Selling vs. Preserving History

Two important things happened last week. The first, was that Seattle's Panama Hotel (depicted in Hotel on the Corner of You Know What) was officially named a National Treasure, thus ensuring that a very valuable piece of real estate and the belongings of the 37 Japanese families therein, will never be flattened and turned into condos.

Yay, preservation! 

This was such welcome news. Because on the flip side of the historical spectrum, I found out that something less praiseworthy was happening.

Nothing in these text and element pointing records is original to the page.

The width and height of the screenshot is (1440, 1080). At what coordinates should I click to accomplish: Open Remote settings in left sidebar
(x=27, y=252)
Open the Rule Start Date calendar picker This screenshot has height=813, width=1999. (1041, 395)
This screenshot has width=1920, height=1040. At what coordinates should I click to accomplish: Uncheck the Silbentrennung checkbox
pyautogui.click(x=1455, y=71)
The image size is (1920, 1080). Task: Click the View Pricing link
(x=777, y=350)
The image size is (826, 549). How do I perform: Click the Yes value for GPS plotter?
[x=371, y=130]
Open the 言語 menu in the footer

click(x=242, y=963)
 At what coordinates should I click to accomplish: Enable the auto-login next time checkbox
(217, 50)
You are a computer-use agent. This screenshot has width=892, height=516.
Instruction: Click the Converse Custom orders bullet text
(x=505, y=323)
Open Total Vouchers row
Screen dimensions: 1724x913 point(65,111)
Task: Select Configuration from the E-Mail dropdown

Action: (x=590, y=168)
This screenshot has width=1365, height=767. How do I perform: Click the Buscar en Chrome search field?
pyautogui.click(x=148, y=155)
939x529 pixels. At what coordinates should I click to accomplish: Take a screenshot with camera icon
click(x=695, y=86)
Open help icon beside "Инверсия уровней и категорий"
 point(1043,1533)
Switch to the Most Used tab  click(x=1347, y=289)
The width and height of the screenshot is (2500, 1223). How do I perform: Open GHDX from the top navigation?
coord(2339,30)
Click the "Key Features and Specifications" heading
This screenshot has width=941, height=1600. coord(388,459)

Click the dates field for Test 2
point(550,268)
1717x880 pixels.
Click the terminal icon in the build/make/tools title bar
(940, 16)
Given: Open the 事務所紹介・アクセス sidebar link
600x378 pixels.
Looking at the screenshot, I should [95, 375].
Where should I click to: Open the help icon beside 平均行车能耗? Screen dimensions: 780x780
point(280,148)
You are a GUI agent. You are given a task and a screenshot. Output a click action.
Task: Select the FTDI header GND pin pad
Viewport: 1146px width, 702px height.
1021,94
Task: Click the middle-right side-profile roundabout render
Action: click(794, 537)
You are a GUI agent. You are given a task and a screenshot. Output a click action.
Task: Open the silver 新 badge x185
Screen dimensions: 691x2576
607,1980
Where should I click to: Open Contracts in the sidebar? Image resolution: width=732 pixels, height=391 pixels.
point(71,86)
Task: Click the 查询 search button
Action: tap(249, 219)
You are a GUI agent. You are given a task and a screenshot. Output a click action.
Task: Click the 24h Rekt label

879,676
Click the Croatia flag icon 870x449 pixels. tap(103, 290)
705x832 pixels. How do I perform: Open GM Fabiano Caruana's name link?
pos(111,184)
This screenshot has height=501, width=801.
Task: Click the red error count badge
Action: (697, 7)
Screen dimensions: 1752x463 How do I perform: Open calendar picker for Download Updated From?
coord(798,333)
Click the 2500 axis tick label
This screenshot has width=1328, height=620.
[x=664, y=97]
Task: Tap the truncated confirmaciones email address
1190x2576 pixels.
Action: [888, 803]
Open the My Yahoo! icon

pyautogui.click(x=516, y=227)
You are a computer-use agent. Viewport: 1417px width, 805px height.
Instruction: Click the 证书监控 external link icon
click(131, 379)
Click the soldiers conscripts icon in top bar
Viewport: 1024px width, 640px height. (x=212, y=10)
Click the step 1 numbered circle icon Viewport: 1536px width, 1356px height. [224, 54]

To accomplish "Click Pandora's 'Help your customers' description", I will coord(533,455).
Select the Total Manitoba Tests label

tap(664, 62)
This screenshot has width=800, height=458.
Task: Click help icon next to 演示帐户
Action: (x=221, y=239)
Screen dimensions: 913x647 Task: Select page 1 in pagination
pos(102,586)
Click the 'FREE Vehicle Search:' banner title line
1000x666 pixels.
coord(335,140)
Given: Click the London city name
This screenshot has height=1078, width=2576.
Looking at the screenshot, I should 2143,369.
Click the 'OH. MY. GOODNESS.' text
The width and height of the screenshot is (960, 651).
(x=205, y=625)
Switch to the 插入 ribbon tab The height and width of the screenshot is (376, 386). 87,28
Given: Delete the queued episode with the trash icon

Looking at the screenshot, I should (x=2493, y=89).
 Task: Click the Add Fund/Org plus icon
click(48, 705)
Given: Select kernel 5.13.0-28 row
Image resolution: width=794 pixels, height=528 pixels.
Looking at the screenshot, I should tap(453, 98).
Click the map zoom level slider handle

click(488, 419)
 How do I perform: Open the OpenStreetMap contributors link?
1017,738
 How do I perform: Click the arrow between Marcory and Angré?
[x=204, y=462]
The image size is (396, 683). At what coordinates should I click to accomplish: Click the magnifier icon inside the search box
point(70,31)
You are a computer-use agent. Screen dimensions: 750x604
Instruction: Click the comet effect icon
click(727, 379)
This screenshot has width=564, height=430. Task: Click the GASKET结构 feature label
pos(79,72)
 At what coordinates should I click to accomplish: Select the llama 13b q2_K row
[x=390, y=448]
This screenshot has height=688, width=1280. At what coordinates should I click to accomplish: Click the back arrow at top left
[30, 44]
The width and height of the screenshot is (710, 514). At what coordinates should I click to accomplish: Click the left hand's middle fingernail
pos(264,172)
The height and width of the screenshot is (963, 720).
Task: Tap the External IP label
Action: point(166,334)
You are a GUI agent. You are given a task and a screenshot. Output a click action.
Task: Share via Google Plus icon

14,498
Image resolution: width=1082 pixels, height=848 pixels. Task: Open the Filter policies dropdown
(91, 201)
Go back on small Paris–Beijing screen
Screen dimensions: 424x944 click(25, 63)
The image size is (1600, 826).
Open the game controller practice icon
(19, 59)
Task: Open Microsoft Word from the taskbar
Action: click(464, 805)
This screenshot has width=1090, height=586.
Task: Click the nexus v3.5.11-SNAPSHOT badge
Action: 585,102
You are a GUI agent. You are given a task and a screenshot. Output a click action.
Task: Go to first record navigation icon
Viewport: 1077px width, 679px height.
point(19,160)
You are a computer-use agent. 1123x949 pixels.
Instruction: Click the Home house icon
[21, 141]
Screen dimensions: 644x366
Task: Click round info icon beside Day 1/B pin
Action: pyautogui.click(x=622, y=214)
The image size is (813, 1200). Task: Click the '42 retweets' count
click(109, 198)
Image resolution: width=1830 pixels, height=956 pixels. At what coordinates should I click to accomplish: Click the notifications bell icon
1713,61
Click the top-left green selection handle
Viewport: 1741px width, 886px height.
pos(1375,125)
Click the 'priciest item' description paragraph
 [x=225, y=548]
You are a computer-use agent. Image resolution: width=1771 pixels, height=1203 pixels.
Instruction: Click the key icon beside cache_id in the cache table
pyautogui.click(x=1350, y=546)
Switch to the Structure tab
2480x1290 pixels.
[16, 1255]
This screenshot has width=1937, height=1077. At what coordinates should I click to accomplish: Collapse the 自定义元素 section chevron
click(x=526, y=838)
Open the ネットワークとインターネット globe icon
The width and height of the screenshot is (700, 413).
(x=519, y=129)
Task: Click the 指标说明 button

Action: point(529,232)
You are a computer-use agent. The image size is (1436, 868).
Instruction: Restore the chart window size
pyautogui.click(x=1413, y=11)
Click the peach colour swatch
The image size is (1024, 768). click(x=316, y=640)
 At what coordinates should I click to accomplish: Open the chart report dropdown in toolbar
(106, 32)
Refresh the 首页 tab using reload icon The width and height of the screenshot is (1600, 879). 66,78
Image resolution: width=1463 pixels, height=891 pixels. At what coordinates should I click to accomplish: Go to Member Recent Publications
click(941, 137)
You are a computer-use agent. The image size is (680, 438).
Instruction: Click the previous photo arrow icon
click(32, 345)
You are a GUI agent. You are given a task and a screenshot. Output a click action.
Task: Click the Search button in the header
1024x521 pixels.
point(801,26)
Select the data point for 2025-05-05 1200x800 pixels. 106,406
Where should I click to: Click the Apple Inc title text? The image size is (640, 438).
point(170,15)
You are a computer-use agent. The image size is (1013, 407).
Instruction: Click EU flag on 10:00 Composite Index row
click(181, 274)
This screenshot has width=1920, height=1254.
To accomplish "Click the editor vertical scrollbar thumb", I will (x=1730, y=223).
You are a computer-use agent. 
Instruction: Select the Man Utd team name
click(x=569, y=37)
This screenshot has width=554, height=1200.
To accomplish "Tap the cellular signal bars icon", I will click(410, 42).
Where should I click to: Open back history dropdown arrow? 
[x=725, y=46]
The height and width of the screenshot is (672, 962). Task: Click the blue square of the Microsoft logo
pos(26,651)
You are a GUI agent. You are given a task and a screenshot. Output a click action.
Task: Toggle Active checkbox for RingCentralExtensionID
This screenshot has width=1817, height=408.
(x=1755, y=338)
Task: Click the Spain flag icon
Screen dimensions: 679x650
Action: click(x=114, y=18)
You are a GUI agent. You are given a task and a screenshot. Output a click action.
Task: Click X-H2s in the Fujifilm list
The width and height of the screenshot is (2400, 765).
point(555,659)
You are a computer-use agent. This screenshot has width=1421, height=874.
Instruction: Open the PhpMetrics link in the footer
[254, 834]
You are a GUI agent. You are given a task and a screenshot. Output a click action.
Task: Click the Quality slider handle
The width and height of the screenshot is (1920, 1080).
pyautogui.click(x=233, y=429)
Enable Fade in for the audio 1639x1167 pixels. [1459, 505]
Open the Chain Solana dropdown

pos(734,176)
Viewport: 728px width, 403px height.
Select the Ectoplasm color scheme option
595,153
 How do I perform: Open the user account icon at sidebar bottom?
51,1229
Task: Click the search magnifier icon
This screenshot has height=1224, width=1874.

Poet Janice Mikikitani found a propaganda photo of her cousin, Jimmy, for sale in the auction. Jimmy Mirikitani's life and struggles are detailed in the documentary, Cats of Mirikitani.Rago Auctions, an esteemed auction house, is selling a collection of artwork, photos, and documents that once belonged to Japanese families who were incarcerated in the US during WWII because of their race.

The artwork, created by people who had been wrongfully imprisoned, and the photos, many of which were used for propaganda, are part of a collection amassed by Allen Eaton. That collection, which was never meant to be sold, is now being sent to the auction block by someone who obtained the items from one of Eaton's descendants.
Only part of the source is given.